The series capacitor in the gate of the FET is 100 pF, with another 100 pF going down to deck, plus a 25 pF air-spaced variable bandset trimmer. The caps are all Russian surplus silver micas, available on ebay very reasonable, especially if you buy more than 5 at a time. It you buy 10 at a time, they’re even better value for money! The solder blobs at bottom left are where other capacitors &c have been put in for trials. The final version will be much neater! 8^)    Mind you, the above lash-up works fine. Of course, the coil will be epoxied down, &c., &c. Oh yes: Frank advises the use of single-sided PCB. The effect of heat on double-sided PCB is to make a generally-distributed universal coupling capacitor of the whole bottom of the board! Stand-offs should also be used to space the VFO board from the metal box in which it will – ABSOLUTELY MUST – ultimately reside. There must be no VFOs lying en plein air on your bench. Except when you’re prototyping them, naturally. 8^)
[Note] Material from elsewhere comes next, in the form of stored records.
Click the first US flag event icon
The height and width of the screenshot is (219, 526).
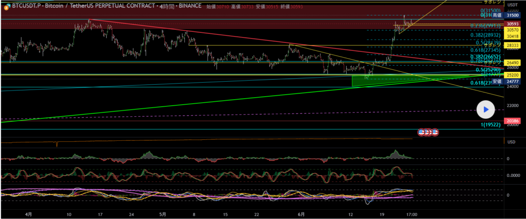tap(421, 132)
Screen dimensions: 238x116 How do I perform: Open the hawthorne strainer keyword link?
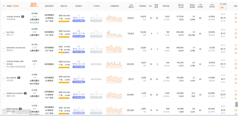pyautogui.click(x=15, y=93)
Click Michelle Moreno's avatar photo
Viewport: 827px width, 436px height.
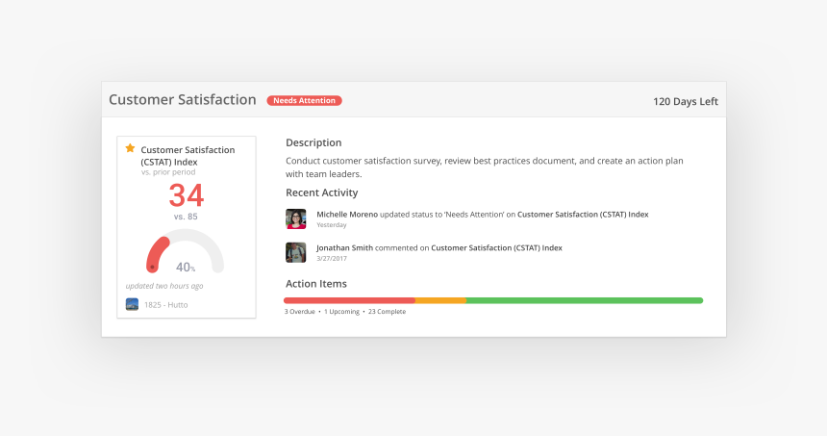(x=296, y=218)
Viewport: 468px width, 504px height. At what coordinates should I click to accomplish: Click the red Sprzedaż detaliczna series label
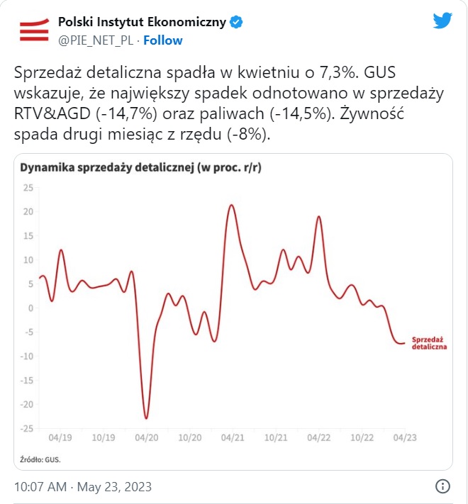point(429,344)
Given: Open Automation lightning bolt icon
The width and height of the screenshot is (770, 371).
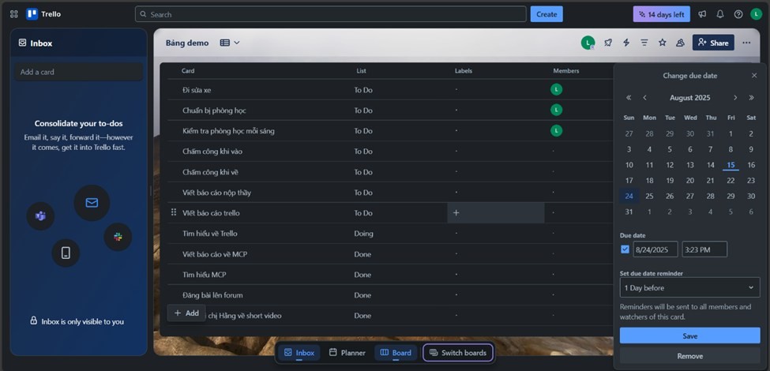Looking at the screenshot, I should pyautogui.click(x=626, y=43).
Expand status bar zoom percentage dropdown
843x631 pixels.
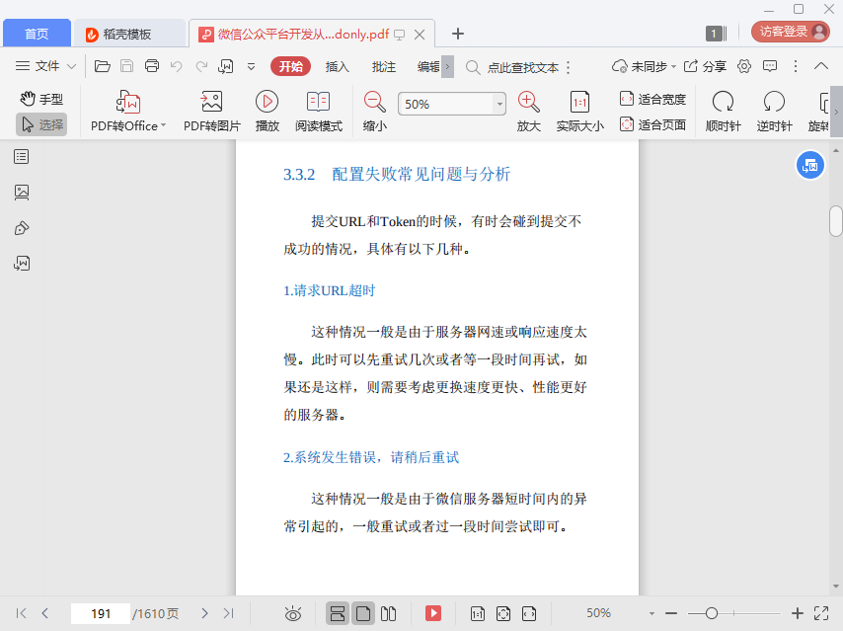(x=651, y=613)
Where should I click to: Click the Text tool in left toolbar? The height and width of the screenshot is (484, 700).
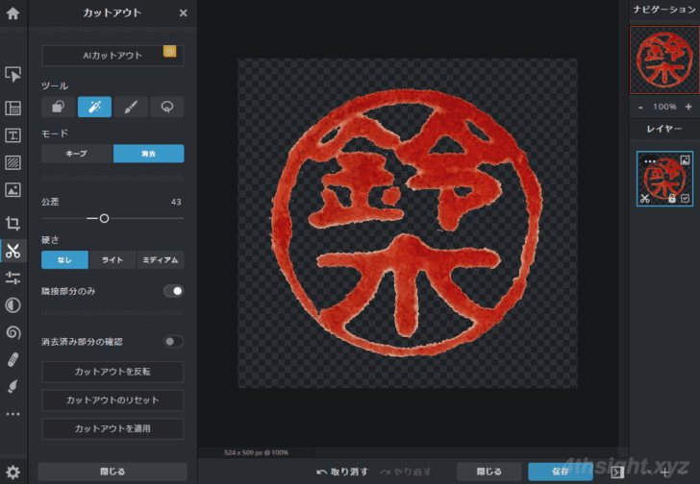13,135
This board is joined to the oscillator by a couple of soldered ties. The first transistor is another 2N 5458, the buffer. It’s followed by a common 2N3904 transistor as an amplifier for the now-buffered frequency. In the VFO we made for the KK7B DC rx, the VFO didn’t need a buffer – though the purist would have surely included one. We didn’t, because in a receiver, the VFO only has to provide a ‘steady state’ signal. When we tuned up & down our narrow band of 7.025 – 7.040 KHz with our receiver, the load on the VFO hardly changed – if at all. So the single transistor VFO we used was fine for that undemanding job. However, this VFO is for a transmitter; specifically, a CW transmitter. So when our key is up, the VFO will just be happily idling. But when we press the key, the VFO will be called upon to provide some power to drive our transmitter. Unless our VFO is buffered, the drain of power will de-stabilise the VFO every time we press the key, and the result will be very bad. Our transmitted signal will change in frequency with each dot & dash. It will ‘chirp’, as the old timers used to call it. It would sound like Rudy Wiedoeft’s Laughing Saxophone, if anyone who reads this stuff has ever heard of that. Which I very much doubt. Right-click the link anyway, & open in a new tab.
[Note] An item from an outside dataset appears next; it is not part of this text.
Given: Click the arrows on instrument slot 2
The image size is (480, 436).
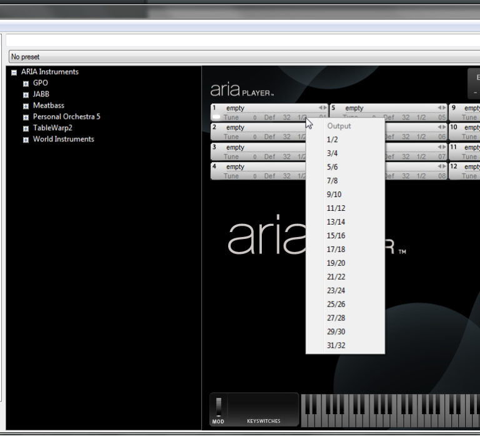Looking at the screenshot, I should (x=323, y=127).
Well, we wouldn’t want our Morse code transmissions to sound like than would we? Or at least, I hope not. Of course, many signals used to sound like that. Even when I first started on the bands (which was not all that long ago – the early 1980s) there were many signals like that, and they not only chirped, they also gradually changed frequency as well, so that you had to follow them down or up, whichever was the case. In some cases, our QSO would gradually drift across another, better-regulated QSO, descending from above, and finally exiting below them. Or above them: whichever.
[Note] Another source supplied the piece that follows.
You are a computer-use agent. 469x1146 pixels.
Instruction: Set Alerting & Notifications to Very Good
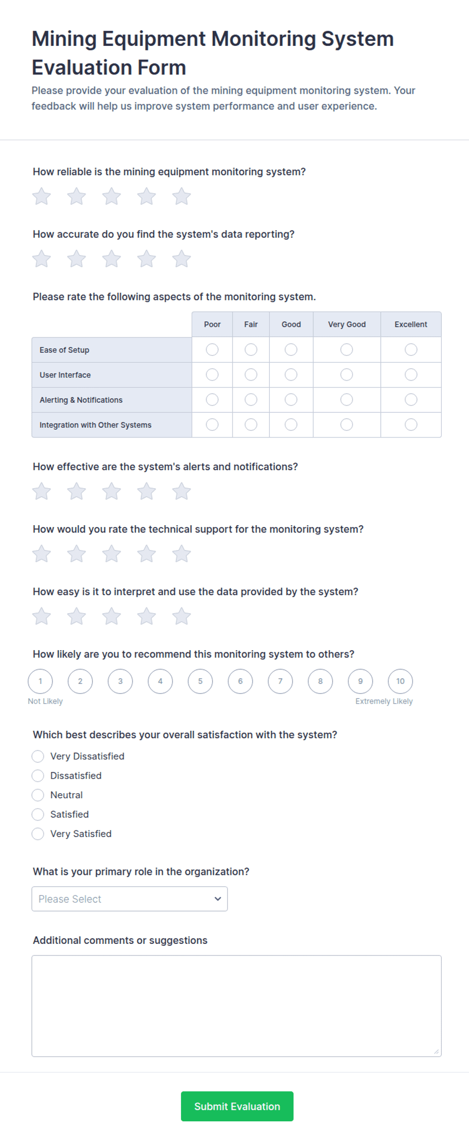click(x=346, y=400)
No. We really do need to keep our transmissions a spot-on frequency as we can manage. Hence the prototype we made today. It seems very promising; so we will do more work on it. It will only have to tune 7.000 MHz to 7.040 MHz, so the use of varicap diodes will probably be the best way forward. Also, it will need a small offset (or maybe an onset?) so that we can receive signals without hearing the VFO in the background. It will also need to be made smaller, so that it will fit in the die-cast box we used for the earlier version. Above all, it will need to drive the KK7B DC receiver as well as our new transmitter!


Crikey – there is so much to be done…




Page started 26th January 2016.